The Zuni Fetish Museum will strive to always be accurate, and if we discover an error, will make sure that it is corrected. Sadly some museums in the Southwest have not seen fit to do that. Some have shown fakes in their displays for well over ten years. That’s why the Wheelwright Museum in Santa Fe is so good, because they do take the time to get it right. We promise to be that type of museum.
Thank heavens we all have a learning curve. I remember walking into a store in Gallup, NM in 1975 and seeing a lovely little jet bear with a coral heartline and turquoise eyes. Turquoise BEAD eyes which I had not seen before. I asked the artist's name which of course they did not know.
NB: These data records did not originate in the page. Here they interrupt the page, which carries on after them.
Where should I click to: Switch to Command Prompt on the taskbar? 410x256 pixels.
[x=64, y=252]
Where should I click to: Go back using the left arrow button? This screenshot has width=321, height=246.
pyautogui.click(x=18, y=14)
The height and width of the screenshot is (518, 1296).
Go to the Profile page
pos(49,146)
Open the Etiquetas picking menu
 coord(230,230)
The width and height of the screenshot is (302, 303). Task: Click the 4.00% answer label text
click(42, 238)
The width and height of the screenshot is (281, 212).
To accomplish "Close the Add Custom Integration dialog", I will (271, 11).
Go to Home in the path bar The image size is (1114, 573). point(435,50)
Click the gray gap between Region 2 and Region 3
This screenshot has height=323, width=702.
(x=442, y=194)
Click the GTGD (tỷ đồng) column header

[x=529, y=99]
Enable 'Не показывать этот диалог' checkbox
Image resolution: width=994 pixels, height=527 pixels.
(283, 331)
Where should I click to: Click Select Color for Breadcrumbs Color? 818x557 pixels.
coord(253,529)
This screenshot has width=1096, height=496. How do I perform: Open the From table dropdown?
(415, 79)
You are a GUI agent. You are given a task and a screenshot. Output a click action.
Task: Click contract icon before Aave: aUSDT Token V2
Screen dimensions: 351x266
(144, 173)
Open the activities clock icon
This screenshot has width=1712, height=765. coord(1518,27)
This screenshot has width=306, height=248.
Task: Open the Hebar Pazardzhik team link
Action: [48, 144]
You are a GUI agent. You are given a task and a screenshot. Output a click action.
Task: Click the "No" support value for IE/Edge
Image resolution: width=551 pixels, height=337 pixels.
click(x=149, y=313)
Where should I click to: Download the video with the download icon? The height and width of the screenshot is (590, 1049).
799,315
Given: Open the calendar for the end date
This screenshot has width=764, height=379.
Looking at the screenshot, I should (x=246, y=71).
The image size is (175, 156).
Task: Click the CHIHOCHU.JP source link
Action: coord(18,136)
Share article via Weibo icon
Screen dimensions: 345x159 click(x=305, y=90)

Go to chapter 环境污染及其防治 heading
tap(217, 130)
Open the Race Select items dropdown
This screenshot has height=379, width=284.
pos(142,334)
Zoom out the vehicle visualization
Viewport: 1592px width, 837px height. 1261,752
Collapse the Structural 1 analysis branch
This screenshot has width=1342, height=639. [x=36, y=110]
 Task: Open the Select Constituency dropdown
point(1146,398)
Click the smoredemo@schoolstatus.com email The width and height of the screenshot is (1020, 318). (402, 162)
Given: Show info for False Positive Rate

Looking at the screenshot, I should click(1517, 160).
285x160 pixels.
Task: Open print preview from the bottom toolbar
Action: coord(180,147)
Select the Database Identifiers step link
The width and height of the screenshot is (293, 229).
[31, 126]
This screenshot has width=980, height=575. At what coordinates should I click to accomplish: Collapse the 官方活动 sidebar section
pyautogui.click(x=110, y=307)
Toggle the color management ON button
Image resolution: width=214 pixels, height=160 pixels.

Since I was unaware that Navajo carvers were reproducing Zuni fetishes then, I bought it. Then I found out it was Navajo by Juan Hashkie. And I found out that there was a shop in Gallup that primarily employed Navajo carvers to copy Zuni fetishes. Plus one of the telltale signs was bead eyes. Either turquoise, coral or shell. So what did I do with that first jet bear? I kept it, because I wanted to always remind myself that we all make mistakes when we start out, and we all hopefully learn from those mistakes.
Many people have collected Navajo "fetishes" over time. The main problem is there has long been a taboo about carving them among the Navajo. For them to carve them now breaks that taboo. Which is any artist's prerogative, but one I have chosen not to get involved in.
On the other hand all Pueblo peoples carve fetishes, but many tribes do not believe they should be sold. They believe instead they should be used solely for religious purposes. Obviously Zuni is not one of those Pueblos. I try to stay away from specific tribal taboos like that as well. Just another thing you learn over time.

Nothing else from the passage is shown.